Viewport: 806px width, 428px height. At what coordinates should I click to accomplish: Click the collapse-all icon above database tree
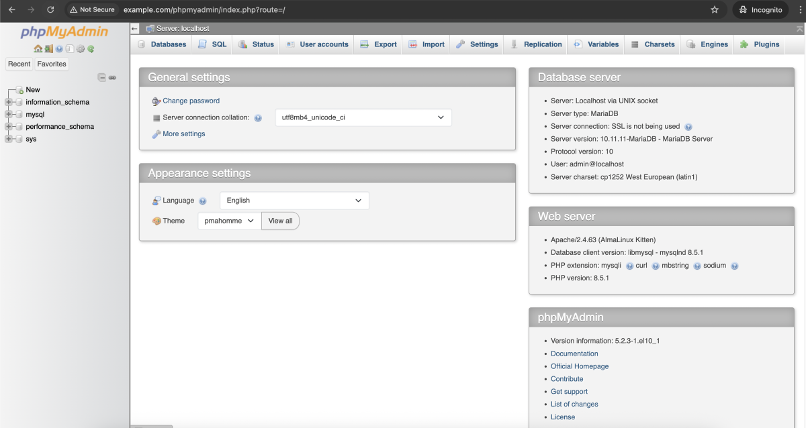tap(102, 77)
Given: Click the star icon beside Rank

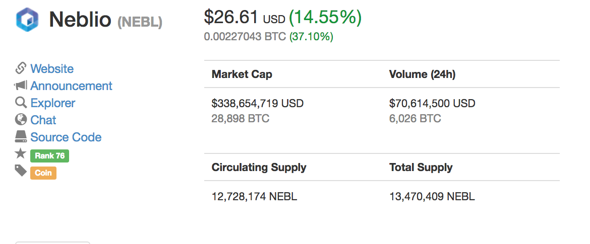Looking at the screenshot, I should [21, 154].
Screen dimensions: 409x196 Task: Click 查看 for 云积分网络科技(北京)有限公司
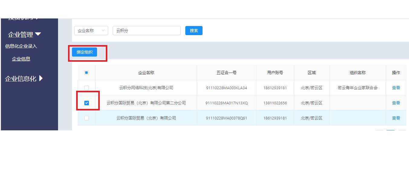point(396,88)
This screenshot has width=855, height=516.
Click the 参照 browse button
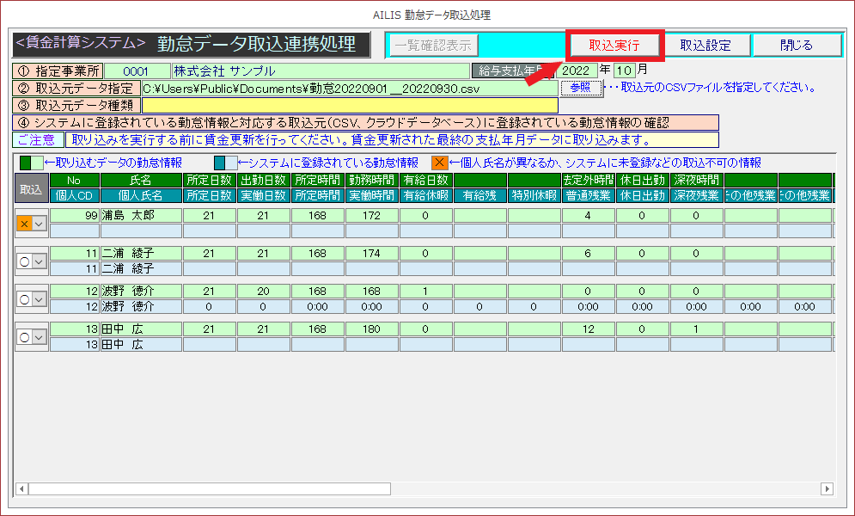pos(580,88)
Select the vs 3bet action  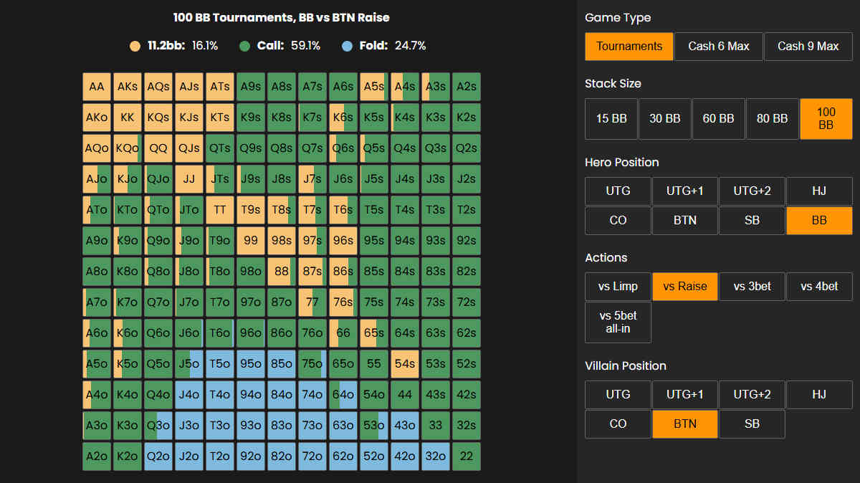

- - -

**EXERCISE OBJECTIVE**. Would you transcribe all of the data exactly, omitting any pictures?

**ANSWER TO THE EXERCISE**.
Viewport: 806px width, 428px height. At what coordinates should I click to accomplish: Click the collapse-all icon above database tree
tap(102, 77)
Given: Click the star icon beside Rank

Looking at the screenshot, I should [21, 154].
Screen dimensions: 409x196 Task: Click 查看 for 云积分网络科技(北京)有限公司
point(396,88)
This screenshot has width=855, height=516.
Click the 参照 browse button
pos(580,88)
Select the vs 3bet action  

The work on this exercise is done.